Energy ministers and government officials from around 20 countries said Tuesday they will step up cooperation in promoting the use of hydrogen as an alternative energy source by sharing technology and standards.
In the first Hydrogen Energy Ministerial Meeting held in Tokyo, the participants also stressed the need to jointly analyze the effectiveness of hydrogen use in reducing carbon dioxide emissions as the world grapples with climate change.
Despite growing hopes for hydrogen as an alternative energy source to fossil fuel, it faces a host of challenges, such as high costs and a lack of necessary infrastructure.
The Japan-hosted ministerial meeting was designed to coordinate global efforts to create a society where more hydrogen is used in everyday life.
A statement adopted at the meeting said hydrogen can be a “key contributor” to the ongoing transition to clean energy and called for collaboration in hydrogen-related technology such as fuel cell vehicles and hydrogen storage.
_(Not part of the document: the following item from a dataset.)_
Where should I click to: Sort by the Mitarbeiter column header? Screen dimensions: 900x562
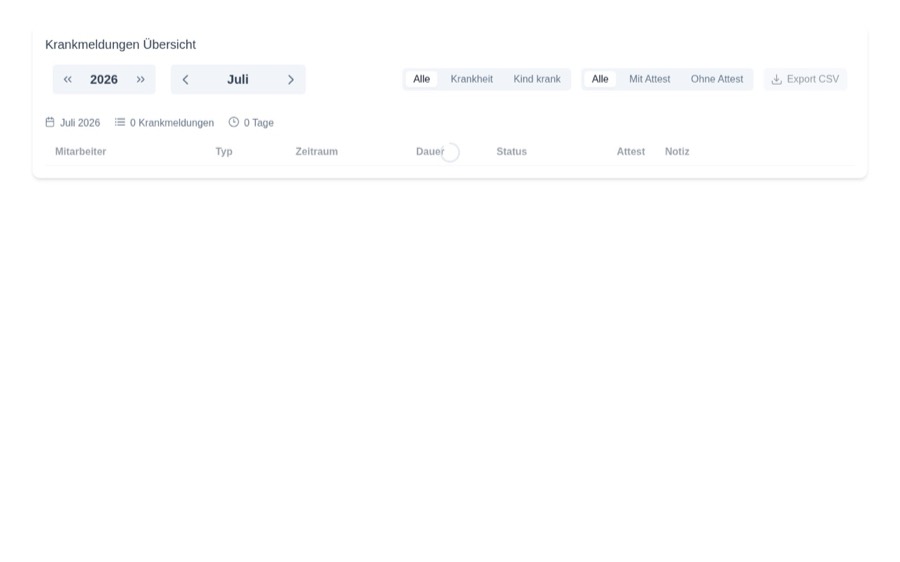[x=80, y=152]
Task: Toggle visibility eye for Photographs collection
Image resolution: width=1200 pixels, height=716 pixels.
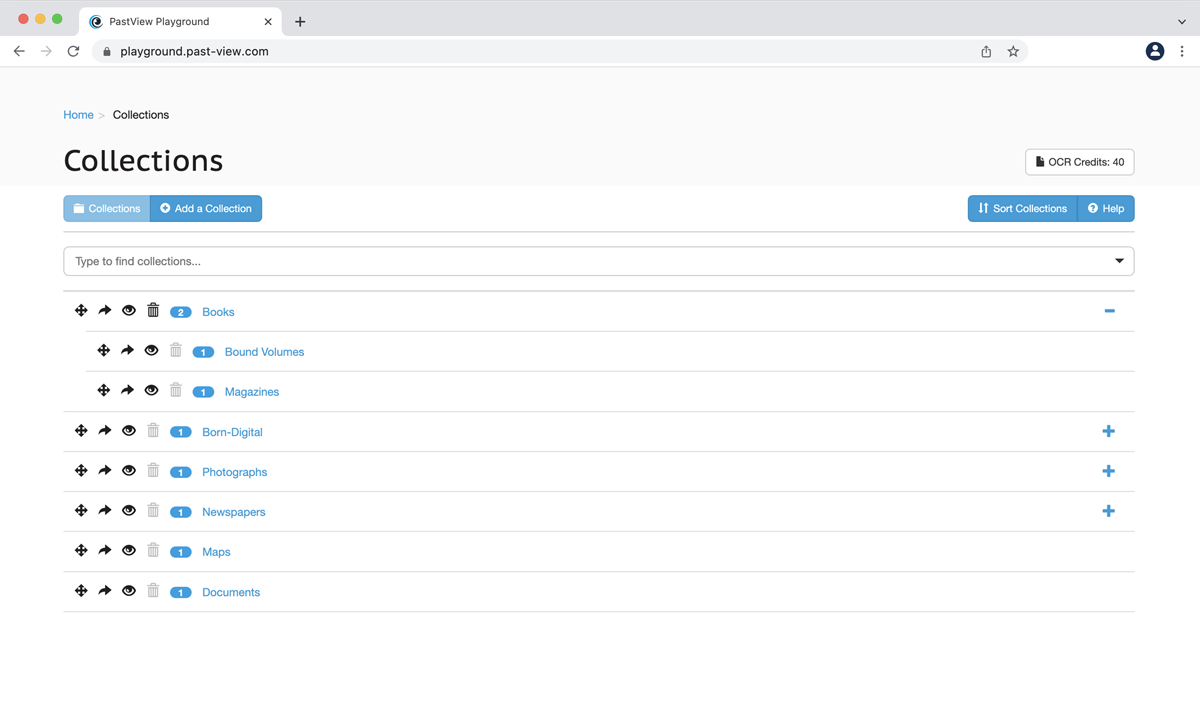Action: tap(129, 471)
Industry minister Hiroshige Seko and Fatih Birol, executive director of the International Energy Agency, were among the participants at the event.
Following the nuclear disaster at the Fukushima No. 1 power plant in 2011, the world’s worst since Chernobyl in 1986, there has been growing public interest in renewable energy sources in Japan.
In a strategy to promote wider hydrogen use drawn up last December, the government called for global collaboration to lower costs and ensure stable supply.
Climate change is one of the issues on which Prime Minister Shinzo Abe aims to lead the global debate as Japan hosts the Group of 20 leaders summit next year.
Under the 2015 Paris climate accord, from which the United States is planning to withdraw, Japan aims for a 26 percent cut in greenhouse gas emissions by 2030 from 2013 levels.
In the private sector, Toyota Motor Corp. and Honda Motor Co. have already developed hydrogen-powered fuel cell vehicles.